I changed your recursive calls to set the value received back from the recursive calls into ctr. The way you wrote it, you were discarding the values you got back from recursing.

def collatz(num,ctr):
    if(num != 1):
            ctr+=1
            if(num%2==0):
                    ctr=collatz(num/2,ctr)
            else:
                    ctr=collatz(num*3+1,ctr)
    return ctr

test=collatz(9,0)

An example:

def collatz(number):

    if number % 2 == 0:
        print(number // 2)
        return number // 2

    elif number % 2 == 1:
        result = 3 * number + 1
        print(result)
        return result

n = input("Give me a number: ")
while n != 1:
    n = collatz(int(n))

Function parameters in Python are passed by value, not by reference. If you pass a number to a function, the function receives a copy of that number. If the function modifies its parameter, that change will not be visible outside the function:

def foo(y):
   y += 1
   print("y=", y) # prints 11

x = 10
foo(x)
print("x=", x) # Still 10

In your case, the most direct fix is to make ctr into a global variable. Its very ugly because you need to reset the global back to 0 if you want to call the collatz function again but I'm showing this alternative just to show that your logic is correct except for the pass-by-reference bit. (Note that the collatz function doesn't return anything now, the answer is in the global variable).

ctr = 0
def collatz(num):
    global ctr
    if(num != 1):
        ctr+=1
        if(num%2==0):
                collatz(num/2)
        else:
                collatz(num*3+1)

ctr = 0
collatz(9)
print(ctr)

Since Python doesn't have tail-call-optimization, your current recursive code will crash with a stack overflow if the collatz sequence is longer than 1000 steps (this is Pythons default stack limit).
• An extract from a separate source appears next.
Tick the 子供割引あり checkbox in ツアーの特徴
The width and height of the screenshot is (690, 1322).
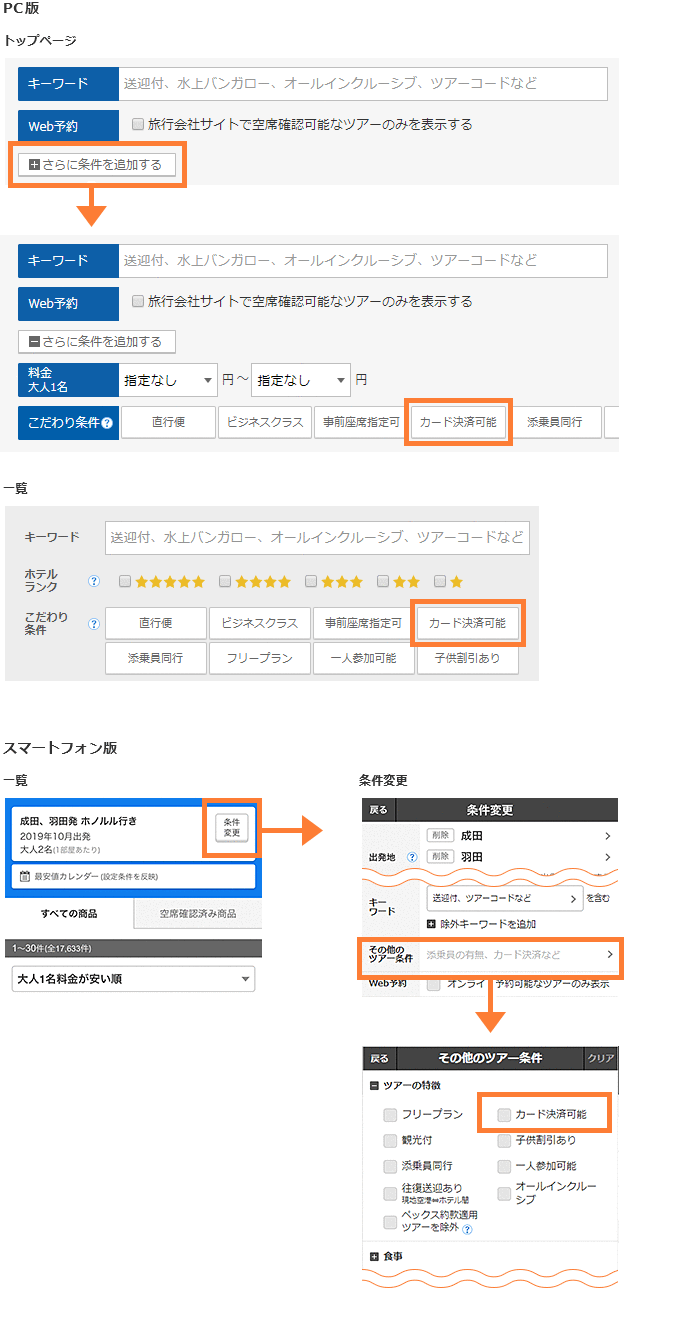(504, 1140)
You can avoid this problem by using a loop instead of recursion. This also lets use get rid of that troublesome global variable. The final result is a bit more idiomatic Python, in my opinion:

def collats(num):
    ctr = 0
    while num != 1:
        ctr += 1
        if num % 2 == 0:
            num = num/2
         else:
            num = 3*num + 1
    return ctr

print(collatz(9))

If you want to stick with using recursive functions, its usually cleaner to avoid using mutable assignment like you are trying to do. Instead of functions being "subroutines" that modify state, make them into something closer to mathematical functions, which receive a value and return a result that depends only on the inputs. It can be much easier to reason about recursion if you do this. I will leave this as an exercise but the typical "skeleton" of a recursive function is to have an if statement that checks for the base case and the recursive cases:

def collatz(n):
    if n == 1:
        return 0
    else if n % 2 == 0:
        # tip: something involving collatz(n/2)
        return #??? 
    else:
        # tip: something involving collatz(3*n+1)
        return #???